A team of researchers developed an AI tool specifically trained to jailbreak other AI LLMs like the ones powering ChatGPT and Bard, allowing it to bypass content filters and safety protocols with a 20%+ success rate.
Whereas humans have been limited to having AI chatbots pretend to be someone and roleplay as an evil supervillain to bypass the security measures and guardrails put up by developers, researchers have now come up with a more reliable solution that’s significantly hard to patch up with frequent updates.
The success rate is a low 21.58% but it’s considerably higher than what you could do manually. One of the researchers said “We found that some classical analysis techniques can be transferred to analyze and identify problems/vulnerabilities in LLMs. This motivated the initial idea of this work: time-based analysis (like what has been done for traditional SQL injections) can help with LLM jailbreaking.”
They manipulated the time-sensitive responses of chatbots like Bard, ChatGPT, and Bing Chat to create a proof-of-concept that can mount attacks to bypass the defenses in leading LLMs. This jailbreaker LLM and its composition is published on an arXiv paper.
Called MasterKey, it’s a fine-tuned LLM that works in two steps – time-based SQL injection to get around defensive strategies and an automatic generation process for jailbreak prompts. The framework is simply called Jailbreaker.

## Task brief
Answer these questions about the article on the AI jailbreaking tool above.
(a) What exact success rate does the article give for the tool?
(b) Which chatbots' time-sensitive responses did the researchers manipulate?
(c) What is the fine-tuned LLM called?

## Available data
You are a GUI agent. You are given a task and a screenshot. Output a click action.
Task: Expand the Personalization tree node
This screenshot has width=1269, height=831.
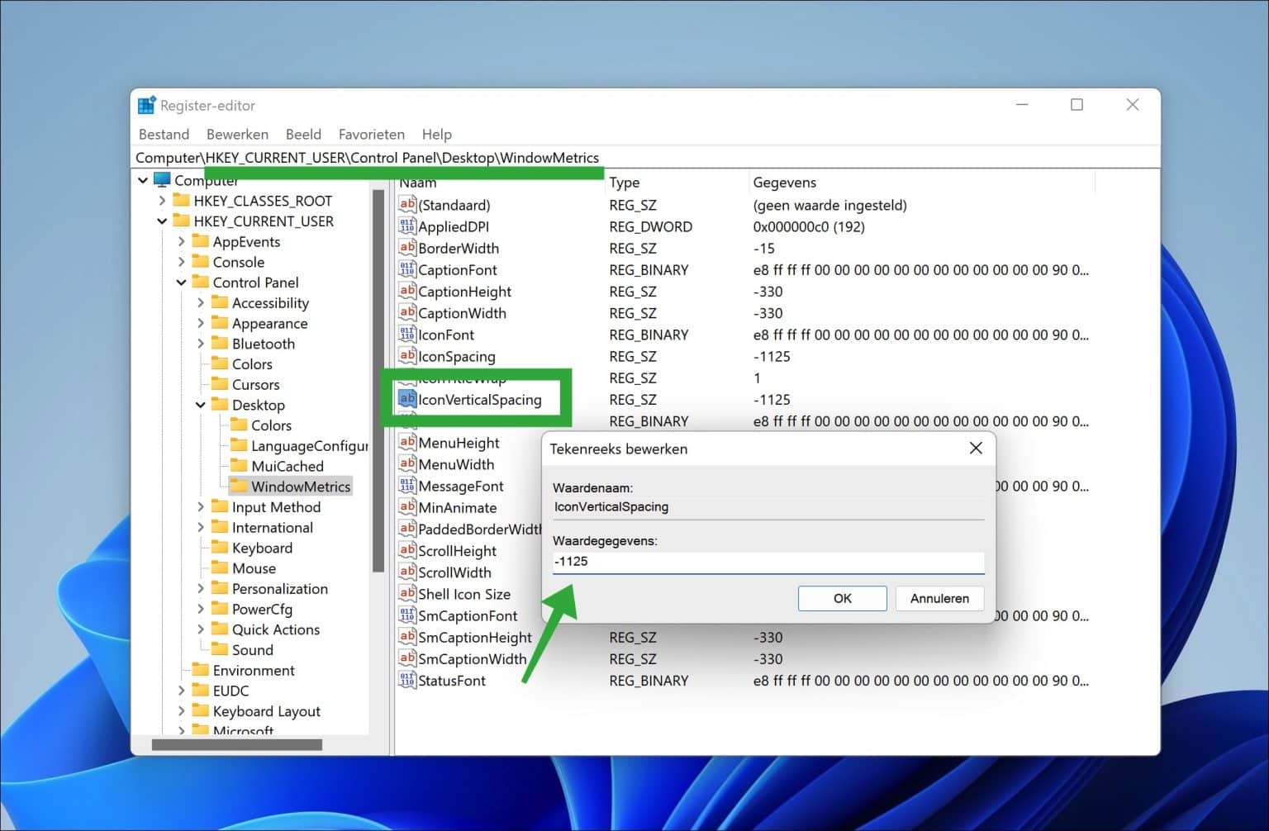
* * *
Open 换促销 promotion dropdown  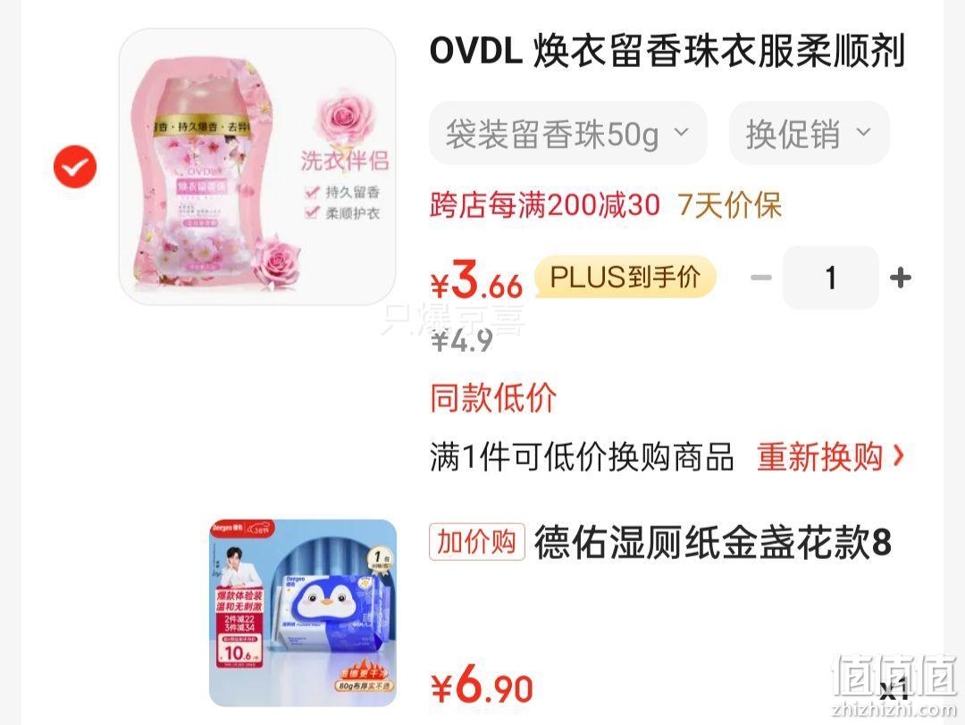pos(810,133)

## Answer space
(a) 21.58%
(b) Bard, ChatGPT, and Bing Chat
(c) MasterKey